After breakfast I went to the bus station near Thamel. Many local buses start from here. Like usually I asked people and a few minutes later I was sitting on the bus full of smiling local people and just for a few rupees I got to the stupa.
At the entrance gate you should pay symbolic admission 150 rupees, but I walked into the area for free. There was no one who would have asked for money.
In 1979 Boudhanath stupa became a UNESCO World Heritage Site. Boudhanath stupa is one of the largest Buddhist stupas in Nepal. On the top there are Buddha’s eyes, which are painted in all directions. Stupa symbolize path to enlightenment.

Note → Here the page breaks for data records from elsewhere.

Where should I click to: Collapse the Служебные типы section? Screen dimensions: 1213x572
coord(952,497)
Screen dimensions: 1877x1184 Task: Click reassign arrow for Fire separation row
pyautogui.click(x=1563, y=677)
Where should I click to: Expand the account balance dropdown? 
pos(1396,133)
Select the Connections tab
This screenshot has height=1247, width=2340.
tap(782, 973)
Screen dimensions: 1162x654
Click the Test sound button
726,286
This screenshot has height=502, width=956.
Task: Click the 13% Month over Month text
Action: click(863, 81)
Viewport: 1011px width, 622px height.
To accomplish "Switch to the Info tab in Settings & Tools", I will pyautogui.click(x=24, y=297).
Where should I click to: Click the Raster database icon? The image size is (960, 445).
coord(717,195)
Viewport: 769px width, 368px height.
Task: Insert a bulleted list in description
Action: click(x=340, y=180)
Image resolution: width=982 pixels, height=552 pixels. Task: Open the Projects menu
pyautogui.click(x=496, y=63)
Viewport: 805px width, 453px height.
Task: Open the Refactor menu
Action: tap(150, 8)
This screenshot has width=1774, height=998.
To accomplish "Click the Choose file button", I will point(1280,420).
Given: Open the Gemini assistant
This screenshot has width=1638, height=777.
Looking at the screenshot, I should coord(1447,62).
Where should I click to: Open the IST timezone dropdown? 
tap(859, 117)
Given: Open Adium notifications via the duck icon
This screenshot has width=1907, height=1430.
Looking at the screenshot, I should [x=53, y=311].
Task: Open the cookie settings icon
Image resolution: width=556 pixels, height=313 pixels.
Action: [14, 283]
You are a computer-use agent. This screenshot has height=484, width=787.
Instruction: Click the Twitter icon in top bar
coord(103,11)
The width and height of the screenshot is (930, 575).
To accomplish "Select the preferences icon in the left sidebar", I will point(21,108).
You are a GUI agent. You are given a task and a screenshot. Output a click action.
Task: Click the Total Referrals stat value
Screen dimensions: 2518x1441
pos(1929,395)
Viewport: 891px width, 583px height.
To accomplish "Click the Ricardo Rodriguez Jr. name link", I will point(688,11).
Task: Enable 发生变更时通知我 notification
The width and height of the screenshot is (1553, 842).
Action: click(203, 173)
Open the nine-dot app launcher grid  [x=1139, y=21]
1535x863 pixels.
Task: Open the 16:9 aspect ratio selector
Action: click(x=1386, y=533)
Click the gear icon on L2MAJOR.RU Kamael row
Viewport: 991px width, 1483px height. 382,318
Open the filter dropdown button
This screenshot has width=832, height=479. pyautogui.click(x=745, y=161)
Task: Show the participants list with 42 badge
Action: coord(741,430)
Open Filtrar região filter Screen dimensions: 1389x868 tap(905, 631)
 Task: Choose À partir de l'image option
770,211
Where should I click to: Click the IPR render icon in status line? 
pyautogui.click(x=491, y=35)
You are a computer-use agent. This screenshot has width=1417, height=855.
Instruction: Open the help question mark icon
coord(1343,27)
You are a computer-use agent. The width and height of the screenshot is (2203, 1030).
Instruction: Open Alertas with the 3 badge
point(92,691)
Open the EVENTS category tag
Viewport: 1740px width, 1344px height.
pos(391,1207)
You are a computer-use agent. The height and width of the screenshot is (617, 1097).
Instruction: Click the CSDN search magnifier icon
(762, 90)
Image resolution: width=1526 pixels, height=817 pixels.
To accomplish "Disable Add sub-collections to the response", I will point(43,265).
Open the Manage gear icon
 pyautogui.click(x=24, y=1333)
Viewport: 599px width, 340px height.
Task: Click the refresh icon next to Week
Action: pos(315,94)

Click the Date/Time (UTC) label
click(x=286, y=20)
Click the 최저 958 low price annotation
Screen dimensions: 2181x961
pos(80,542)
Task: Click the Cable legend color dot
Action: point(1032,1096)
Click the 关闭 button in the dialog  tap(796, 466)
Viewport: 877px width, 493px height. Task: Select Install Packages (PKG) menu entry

I felt like I was in Tibet or Ladakh in India, because the culture here is very much Himalayan with a strong presence of Tibetans. Mantras, people, clothes as well as plenty of restaurants selling momos, Tibetan Thukpa and other favorite dishes. Many Tibetan Buddhist monks can be seen walking around stupa or circumvented in a clockwise direction.
For Buddhist people it is a daily ritual to walk three or more times around the stupa while repeating the mantra ‘Om Mani Padme Hum’ either quietly or aloud. You can hear famous mantras from the shops as well.
You can buy long Tibetan prayer flags and hang them on the stupa. Tibetans believe the wind will blow the prayers to the wind as the fabric unravels, spreading goodwill and compassion.
From stupa there is a beautiful view of the colorful houses that are built around this massive structure.
I was walking around and then I sat and just watched the people, listened mantras and perceived calm atmosphere of an environment.
After about two hours I had to go, because I planned to visit human crematoria in Kathmandu. After few minutes waitning on the main road I caught local bus to the burning site.